Problem details: All lines from the one with "Launch the Terminal from the taskbar" through the end of the records below are to be given again exactly, and nothing else.

Input records:
/---

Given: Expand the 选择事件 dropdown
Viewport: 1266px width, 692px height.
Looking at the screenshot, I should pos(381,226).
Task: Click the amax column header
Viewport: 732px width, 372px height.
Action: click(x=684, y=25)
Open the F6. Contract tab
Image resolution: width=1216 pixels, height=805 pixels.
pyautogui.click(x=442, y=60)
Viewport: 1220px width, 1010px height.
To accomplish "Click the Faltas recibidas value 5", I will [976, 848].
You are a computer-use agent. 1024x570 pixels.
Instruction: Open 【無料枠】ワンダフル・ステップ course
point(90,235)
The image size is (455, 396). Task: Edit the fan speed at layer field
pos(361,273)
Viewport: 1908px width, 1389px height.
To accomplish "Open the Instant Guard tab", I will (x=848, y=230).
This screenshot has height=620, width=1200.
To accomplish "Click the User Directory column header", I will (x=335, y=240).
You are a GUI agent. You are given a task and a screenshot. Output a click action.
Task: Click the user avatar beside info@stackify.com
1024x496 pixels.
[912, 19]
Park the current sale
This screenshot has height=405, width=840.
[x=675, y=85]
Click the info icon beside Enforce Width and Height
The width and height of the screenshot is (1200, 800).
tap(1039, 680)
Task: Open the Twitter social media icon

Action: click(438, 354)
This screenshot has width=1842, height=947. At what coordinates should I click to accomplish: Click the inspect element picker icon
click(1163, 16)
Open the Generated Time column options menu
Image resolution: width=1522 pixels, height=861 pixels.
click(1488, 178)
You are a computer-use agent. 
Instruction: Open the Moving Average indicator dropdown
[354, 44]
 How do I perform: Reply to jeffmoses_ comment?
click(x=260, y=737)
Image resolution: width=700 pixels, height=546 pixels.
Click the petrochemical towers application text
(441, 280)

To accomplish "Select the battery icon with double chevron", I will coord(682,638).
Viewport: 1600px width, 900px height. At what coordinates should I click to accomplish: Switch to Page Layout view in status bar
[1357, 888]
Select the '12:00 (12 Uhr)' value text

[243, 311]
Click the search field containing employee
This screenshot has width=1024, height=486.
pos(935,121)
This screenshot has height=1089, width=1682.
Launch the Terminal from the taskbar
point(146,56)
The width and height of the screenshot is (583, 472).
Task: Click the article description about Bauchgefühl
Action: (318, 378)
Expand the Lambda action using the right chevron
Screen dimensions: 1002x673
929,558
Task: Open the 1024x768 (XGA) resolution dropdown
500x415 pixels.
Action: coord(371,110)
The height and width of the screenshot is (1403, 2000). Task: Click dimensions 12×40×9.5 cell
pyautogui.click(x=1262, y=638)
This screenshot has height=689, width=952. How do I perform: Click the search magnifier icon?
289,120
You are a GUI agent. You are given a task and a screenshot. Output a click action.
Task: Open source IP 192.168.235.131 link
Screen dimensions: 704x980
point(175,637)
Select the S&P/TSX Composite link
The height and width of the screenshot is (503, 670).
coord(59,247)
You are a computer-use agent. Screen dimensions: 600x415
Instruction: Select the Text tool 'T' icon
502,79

\---

Expected answer:
Launch the Terminal from the taskbar
point(146,56)
The width and height of the screenshot is (583, 472).
Task: Click the article description about Bauchgefühl
Action: (318, 378)
Expand the Lambda action using the right chevron
Screen dimensions: 1002x673
929,558
Task: Open the 1024x768 (XGA) resolution dropdown
500x415 pixels.
Action: coord(371,110)
The height and width of the screenshot is (1403, 2000). Task: Click dimensions 12×40×9.5 cell
pyautogui.click(x=1262, y=638)
This screenshot has height=689, width=952. How do I perform: Click the search magnifier icon?
289,120
You are a GUI agent. You are given a task and a screenshot. Output a click action.
Task: Open source IP 192.168.235.131 link
Screen dimensions: 704x980
point(175,637)
Select the S&P/TSX Composite link
The height and width of the screenshot is (503, 670).
coord(59,247)
You are a computer-use agent. Screen dimensions: 600x415
Instruction: Select the Text tool 'T' icon
502,79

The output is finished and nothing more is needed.